══ Data shown

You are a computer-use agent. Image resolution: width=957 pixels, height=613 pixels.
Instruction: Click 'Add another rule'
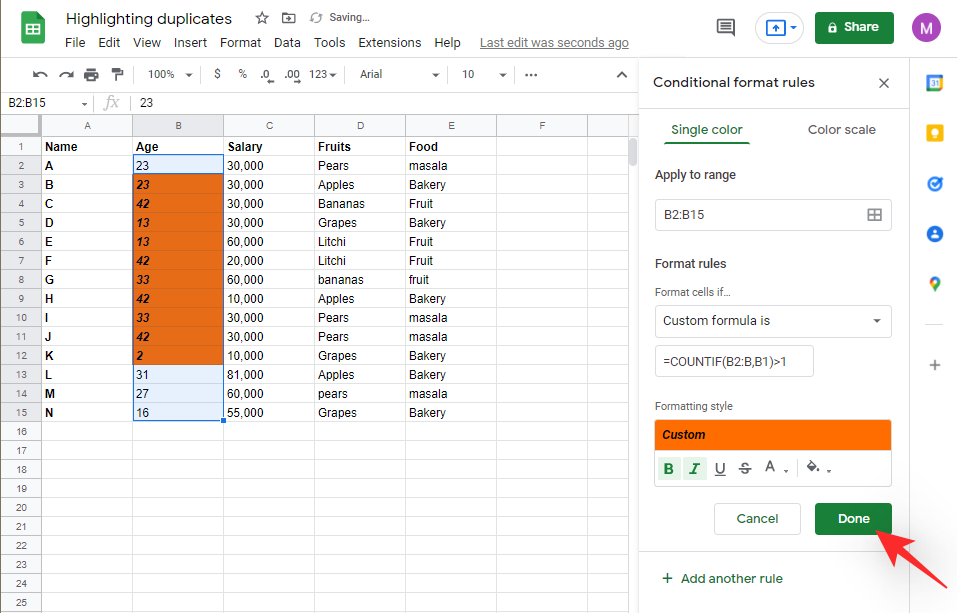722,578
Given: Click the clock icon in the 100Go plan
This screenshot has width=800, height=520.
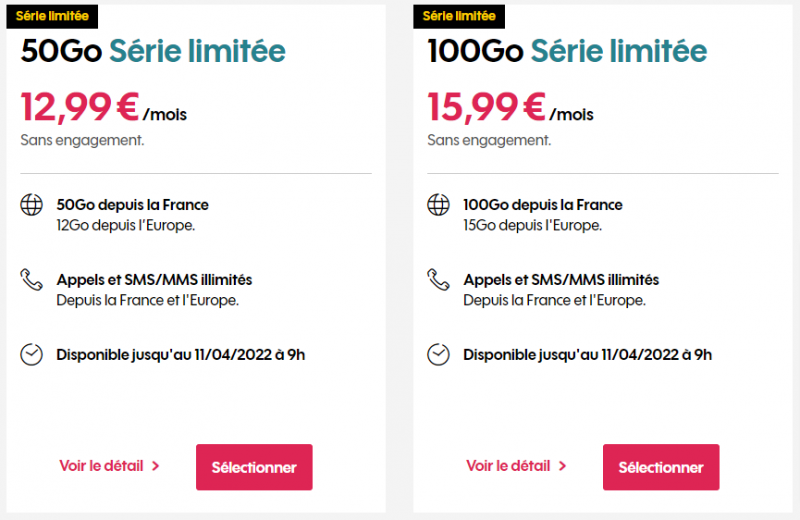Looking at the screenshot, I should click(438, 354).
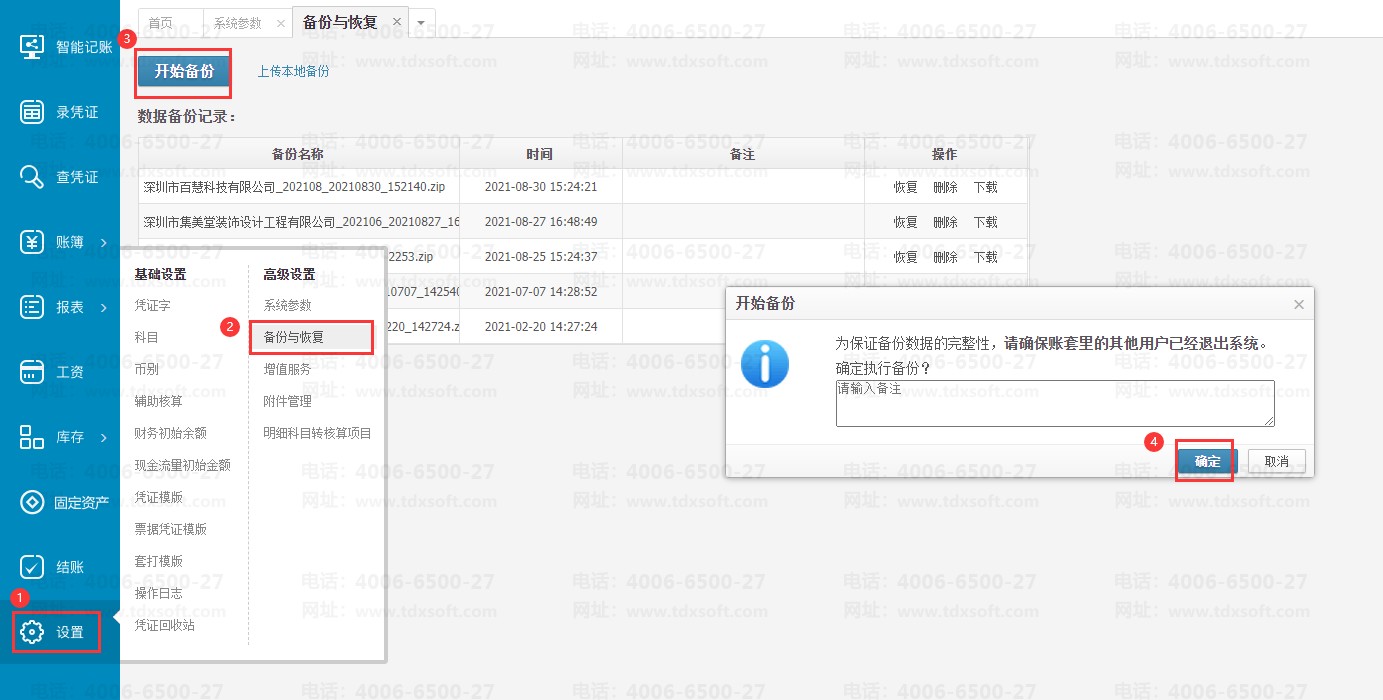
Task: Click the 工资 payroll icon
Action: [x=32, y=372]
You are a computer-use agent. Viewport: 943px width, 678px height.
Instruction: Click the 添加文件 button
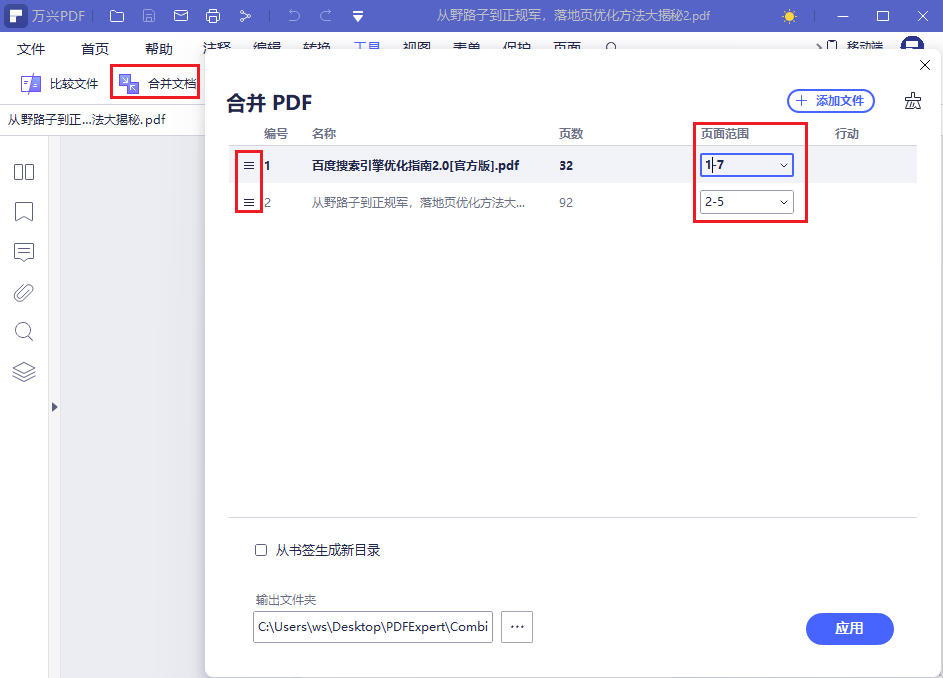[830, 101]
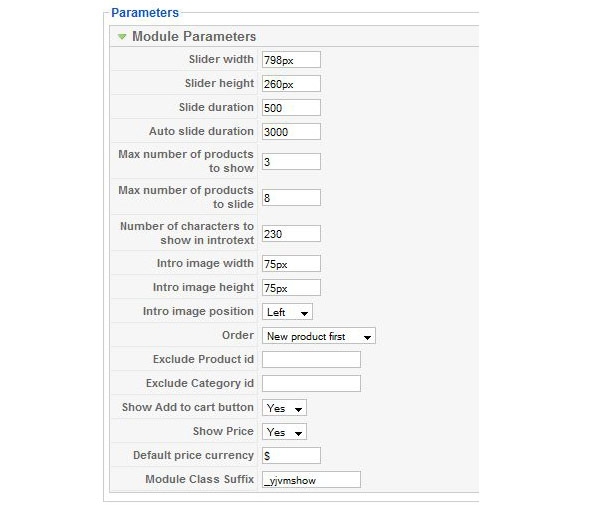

════

**What you should do:** Each line from the one bearing "Given: Click the clock icon in the 100Go plan" through the final line of the records is to be copied exactly, and no pictures are to be included.

**Task output:**
Given: Click the clock icon in the 100Go plan
This screenshot has width=800, height=520.
Looking at the screenshot, I should click(438, 354).
Task: Click the 工资 payroll icon
Action: [x=32, y=372]
You are a computer-use agent. Viewport: 943px width, 678px height.
Instruction: Click the 添加文件 button
[830, 101]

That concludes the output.